I signed up to address the Board of Trustees this week. I thought I’d share what I talked about in the four minutes I was allotted to speak:
Good morning, chair Middleton, trustees, Chancellor Hyman, esteemed colleagues, honored guests and to all those known and unknown to me: hello.
Today, I want to provide information for you to consider applying to the decision making process as the board of the City Colleges of Chicago regarding educational technology.
I am Kristin Bivens; a faculty member from Harold Washington. I teach writing there. I have for ten years. My doctorate is in technical communication and rhetoric.
Around HW, I am known as a tech-savvy teacher on my campus where I coordinate the committee on the art and science of teaching. I create videos, podcasts, and digitize content. [For confirmation, see President Martyn.]

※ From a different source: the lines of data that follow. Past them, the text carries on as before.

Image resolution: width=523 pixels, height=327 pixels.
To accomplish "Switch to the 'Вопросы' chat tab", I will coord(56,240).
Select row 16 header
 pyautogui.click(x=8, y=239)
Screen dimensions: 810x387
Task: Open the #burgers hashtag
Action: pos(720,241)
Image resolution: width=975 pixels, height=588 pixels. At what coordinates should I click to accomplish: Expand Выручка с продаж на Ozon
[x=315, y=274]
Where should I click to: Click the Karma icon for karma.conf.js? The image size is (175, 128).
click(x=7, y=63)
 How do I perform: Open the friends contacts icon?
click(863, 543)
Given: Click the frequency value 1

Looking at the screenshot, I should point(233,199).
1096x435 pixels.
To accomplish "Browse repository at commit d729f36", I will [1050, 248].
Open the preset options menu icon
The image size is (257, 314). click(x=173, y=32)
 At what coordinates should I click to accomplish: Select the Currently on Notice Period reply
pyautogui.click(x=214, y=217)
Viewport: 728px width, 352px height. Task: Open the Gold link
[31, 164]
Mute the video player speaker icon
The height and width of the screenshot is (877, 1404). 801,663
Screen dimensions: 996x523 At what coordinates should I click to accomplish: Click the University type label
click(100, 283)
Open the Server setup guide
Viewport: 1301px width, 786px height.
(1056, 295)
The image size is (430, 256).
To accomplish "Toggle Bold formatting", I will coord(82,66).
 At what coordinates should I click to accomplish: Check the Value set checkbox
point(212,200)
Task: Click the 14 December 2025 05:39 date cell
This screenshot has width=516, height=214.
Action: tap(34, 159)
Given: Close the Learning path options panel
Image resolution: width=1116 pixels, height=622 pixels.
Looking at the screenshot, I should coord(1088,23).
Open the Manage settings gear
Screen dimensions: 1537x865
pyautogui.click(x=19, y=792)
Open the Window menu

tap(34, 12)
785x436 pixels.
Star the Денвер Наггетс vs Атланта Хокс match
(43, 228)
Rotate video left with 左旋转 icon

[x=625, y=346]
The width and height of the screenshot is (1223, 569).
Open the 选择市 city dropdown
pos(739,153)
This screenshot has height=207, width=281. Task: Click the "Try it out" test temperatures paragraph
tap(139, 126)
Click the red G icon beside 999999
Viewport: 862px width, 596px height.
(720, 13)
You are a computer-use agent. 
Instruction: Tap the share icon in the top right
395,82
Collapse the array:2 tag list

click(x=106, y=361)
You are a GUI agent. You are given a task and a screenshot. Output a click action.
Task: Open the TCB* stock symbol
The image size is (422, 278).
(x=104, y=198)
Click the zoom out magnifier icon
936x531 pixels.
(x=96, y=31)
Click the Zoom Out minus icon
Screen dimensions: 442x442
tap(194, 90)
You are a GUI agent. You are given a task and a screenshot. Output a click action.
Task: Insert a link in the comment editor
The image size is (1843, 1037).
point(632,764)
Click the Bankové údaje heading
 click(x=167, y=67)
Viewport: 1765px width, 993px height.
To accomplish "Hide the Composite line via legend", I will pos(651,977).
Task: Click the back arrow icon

But, I am a critic of technology. [I am also skeptical of 3-D printers. Honestly, they freak me out for reasons I cannot elaborate on in four minutes.]
For the past fifteen weeks, I have proudly and dutifully served as one of several HW representatives on the district placement team. [The fruits of the placement teams’ labor, I am told, you will become aware of soon.]
I will use two qualifiers to describe my experience on the district placement team: valuable and worthwhile.
Because of my work on the district placement team I have thought deeply about the role of educational technology in my own, my institution’s, and our district’s pedagogical practices.
And I have thought deeply about what role educational technology should have in our district.
To think more deeply, I used ideas from the Roman M.A.C. Also known as Marcus Aurelius Cicero, or more plainly just Cicero [more than just a street name in our fair city].
Cicero wrote three books, essentially letters to his son, who was studying in Athens. By “studying,” I mean partying and carrying on, obviously to Cicero’s chagrin and displeasure.
Cicero wrote De Officiis or On Duty to his son as a moral treatise about decision making.
I use Cicero’s framework for decision making because I find us — all of us– at a similar stage of moving from adolescence to maturity regarding our use of educational technology.
Difficult decisions regarding educational technology are certain. Cicero reminds us of growing pains, like those I mention here regarding educational technologies:
Above all we must decide who and what manner . . . we wish to be and what calling . . . we would follow; and this is the most difficult problem in the world. For it is in the early years . . . when our judgment is most immature, that each of us decides” (De Officiis, I.XXXII)
We can make choices that serve us in the moment — expedient decisions, which tend to be costly (and sadly, wasteful) when it comes to educational technology.
Or, we can make ethical decisions — those that reflect best pedagogical practices, rooted in empirical, peer reviewed, scholarly research, not white papers, trends, and manufactured educational crises.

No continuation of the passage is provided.